Marilynne Robinson’s “Housekeeping,” a quirky coming-of-age first novel about two sisters in northern Idaho, may well be the most unexpected book of all on the essential Northwest list. It has been offered in a mass market paperback for several years, a disadvantage of sorts since trade paperback is the more common format for literary works. A new trade paperback edition will be published this fall by the Noonday Press imprint of Farrar, Strauss & Giroux. The book’s standing may well have been boosted by the arty 1987 film version, starring Christine Lahti and directed by Bill Forsyth.
“Housekeeping” does seem to inspire strong loyalty among those who have read it. Editor Barcott calls it his “favorite quiet book about the Northwest,” while writer Sandra Scofield of Oregon describes it as “Idaho landscape as metaphor and destiny. A modern classic.”
“Housekeeping” also turned out to be the only work on the list written by a woman (even though contributors to the list included 15 women and 20 men).
Several contributors to the list bemoaned the lack of noteworthy Northwest works by female writers. Three novels by women almost made the list - Gloss’ “The Jump Off Creek,” Ursula Le Guin’s “The Lathe of Heaven” and Annie Dillard’s “The Living.”
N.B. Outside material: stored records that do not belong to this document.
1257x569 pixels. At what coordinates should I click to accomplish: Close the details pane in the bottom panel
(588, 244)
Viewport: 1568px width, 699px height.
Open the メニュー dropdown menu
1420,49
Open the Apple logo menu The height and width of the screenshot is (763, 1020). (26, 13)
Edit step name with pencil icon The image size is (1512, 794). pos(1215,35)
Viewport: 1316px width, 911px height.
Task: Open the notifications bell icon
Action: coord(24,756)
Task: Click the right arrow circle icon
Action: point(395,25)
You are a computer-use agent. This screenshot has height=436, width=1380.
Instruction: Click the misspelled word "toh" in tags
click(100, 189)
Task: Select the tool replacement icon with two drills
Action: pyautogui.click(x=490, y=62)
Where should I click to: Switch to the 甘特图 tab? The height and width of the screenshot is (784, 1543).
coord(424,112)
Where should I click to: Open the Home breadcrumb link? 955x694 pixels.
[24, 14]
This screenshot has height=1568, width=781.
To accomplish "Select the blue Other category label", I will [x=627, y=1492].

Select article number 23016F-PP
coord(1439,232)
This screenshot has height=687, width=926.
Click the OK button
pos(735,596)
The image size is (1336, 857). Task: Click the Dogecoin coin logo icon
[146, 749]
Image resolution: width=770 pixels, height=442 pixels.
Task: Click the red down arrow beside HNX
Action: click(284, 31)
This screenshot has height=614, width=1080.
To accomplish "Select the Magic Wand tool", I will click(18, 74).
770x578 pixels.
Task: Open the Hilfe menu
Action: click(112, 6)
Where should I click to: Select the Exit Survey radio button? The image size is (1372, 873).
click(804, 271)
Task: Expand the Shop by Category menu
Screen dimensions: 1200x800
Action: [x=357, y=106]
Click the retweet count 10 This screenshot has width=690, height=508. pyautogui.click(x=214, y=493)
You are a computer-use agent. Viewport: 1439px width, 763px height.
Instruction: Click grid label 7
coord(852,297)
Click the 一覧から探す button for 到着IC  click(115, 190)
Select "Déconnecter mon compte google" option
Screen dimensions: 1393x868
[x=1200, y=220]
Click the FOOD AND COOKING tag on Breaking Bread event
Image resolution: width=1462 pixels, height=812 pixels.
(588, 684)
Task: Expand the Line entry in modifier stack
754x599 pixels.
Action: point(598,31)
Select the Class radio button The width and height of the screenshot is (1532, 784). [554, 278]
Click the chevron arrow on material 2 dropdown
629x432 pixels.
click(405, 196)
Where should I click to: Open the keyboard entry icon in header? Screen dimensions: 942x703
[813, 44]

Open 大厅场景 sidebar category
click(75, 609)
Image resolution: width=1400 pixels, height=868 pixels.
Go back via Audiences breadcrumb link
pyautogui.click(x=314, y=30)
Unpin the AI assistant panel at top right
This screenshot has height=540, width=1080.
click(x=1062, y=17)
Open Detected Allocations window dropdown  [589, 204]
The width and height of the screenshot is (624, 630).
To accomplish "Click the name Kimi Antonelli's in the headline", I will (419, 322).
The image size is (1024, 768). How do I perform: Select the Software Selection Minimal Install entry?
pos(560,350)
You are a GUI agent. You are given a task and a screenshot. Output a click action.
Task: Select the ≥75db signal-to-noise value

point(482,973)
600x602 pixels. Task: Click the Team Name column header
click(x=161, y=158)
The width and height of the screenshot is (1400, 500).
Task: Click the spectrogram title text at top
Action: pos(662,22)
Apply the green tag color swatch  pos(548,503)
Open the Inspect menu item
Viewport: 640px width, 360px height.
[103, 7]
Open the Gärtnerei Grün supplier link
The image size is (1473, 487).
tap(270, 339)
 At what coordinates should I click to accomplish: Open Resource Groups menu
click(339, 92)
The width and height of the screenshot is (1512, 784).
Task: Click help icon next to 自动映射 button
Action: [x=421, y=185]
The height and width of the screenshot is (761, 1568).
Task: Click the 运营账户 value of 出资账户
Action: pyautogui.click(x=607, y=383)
The final books that did make the list include two seeming sure things: Ivan Doig’s beloved Montana memoir, “This House of Sky,” and Raymond Carver’s collected short story tour de force, “Where I’m Calling From.” Less well-known, especially outside his native state of Oregon, is Portlander Craig Lesley’s “Winterkill,” a novel featuring an Indian rodeo cowboy who confronts his dwindling career and family crisis in Eastern Oregon.
Three other highly regarded novels were near misses for the essential Northwest list: “This Boy’s Life” by Tobias Wolff (coming of age in Concrete, Wash.); “Another Roadside Attraction” by Tom Robbins (1960s high jinks in the Skagit Valley); and “A New Life” by Bernard Malamud (a New York newcomer adrift at a Northwest small college in 1950, a delightful satire set at a thinly disguised Oregon State, where the late great writer once taught).
MEMO: This sidebar appeared with the story: ESSENTIAL READING The 12 Essential Northwest Books (in order): 1. “Sometimes A Great Notion,” Ken Kesey, novel, 1964. 2. “A River Runs Through It,” Norman Maclean, novella, 1976. 3. “Snow Falling on Cedars,” David Guterson, 1994, novel. 4. (tie) “Fools Crow,” James Welch, novel, 1986. “The Good Rain,” Timothy Egan, non-fiction, 1990. “Making Certain It Goes On,” Richard Hugo, poetry, 1984. “Skid Road,” Murray Morgan, non-fiction, 1951. 8. (tie): “Housekeeping,” Marilynne Robinson, novel, 1981. “The Lone Ranger and Tonto Fistfight in Heaven,” Sherman Alexie, novel, 1993. “This House of Sky,” Ivan Doig, non-fiction, 1978. “Where I’m Calling From,” Raymond Carver, short stories, 1988. “Winterkill,” Craig Lesley, novel, 1984.